### Extracted text
============================================================

The 2004 Transit of Venus

What's it like on Venus?

A lecture by Paul Doherty with Eric Muller


An image of the 1882 transit of Venus recorded at Lick Observatory, California.

The Transit

On June 8, 2004 Venus will pass across the face of the sun as viewed from: Europe, Africa, the eastern United States and western Asia.

This will be the first transit since 1882, 122 years ago. That transit was photographed from Lick observatory. 147 images were taken of the transit on glass plates. These plates have been scanned and turned into an animation.

Animation of Venus Transit, Courtesy of Lick Observatory

The next transit will be June 6, 2012. Part of the transit will be visible from the western United States.

The pattern of transits is due to the almost perfect ratio between the length of the earth year and the Venus year. In the time it takes the earth to orbit the sun 8 times, Venus orbits almost exactly 13 times.

Math: Earth orbit 365.25636 days, Venus orbit 224.701 days.
8 * 365.25636 = 2922.05 days, 13 * 224.701 = 2921.11 days
In this 8 year period Venus passes between the earth and the sun 5 times.

Thus 8 earth years after Venus lines up between the earth and the sun, Venus will once again line up between the earth and the sun. The ratio isn't perfect however, so eight years after this Venus no longer passes between the earth and the sun and we have to wait over 100 years for it to happen again.

During the Transit of Venus in 1761 Venus was found to have an Atmosphere,. As Venus approached the sun it was seen to be surrounded by a glow as sunlight refracted through the atmosphere. During the same transit Venus was seen to have no moon.

============================================================

### Request
Could you repeat, word for word, the part of the transit of Venus text that starts with "Animation of Venus" and ends with "western United States."?

### Given material
============================================================

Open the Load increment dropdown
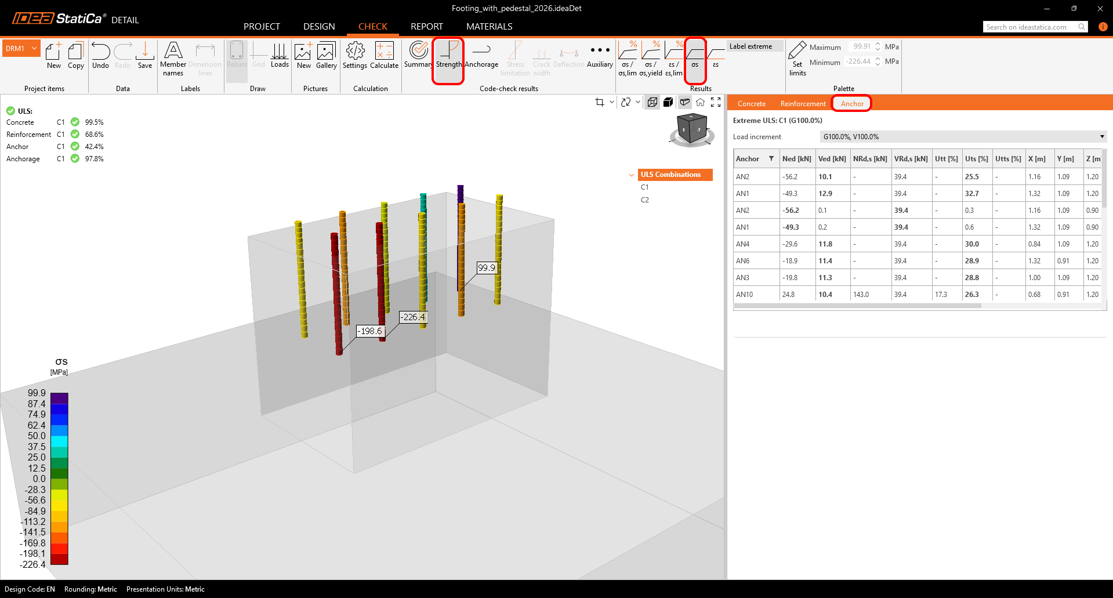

============================================================

### Exercise response
Animation of Venus Transit, Courtesy of Lick Observatory

The next transit will be June 6, 2012. Part of the transit will be visible from the western United States.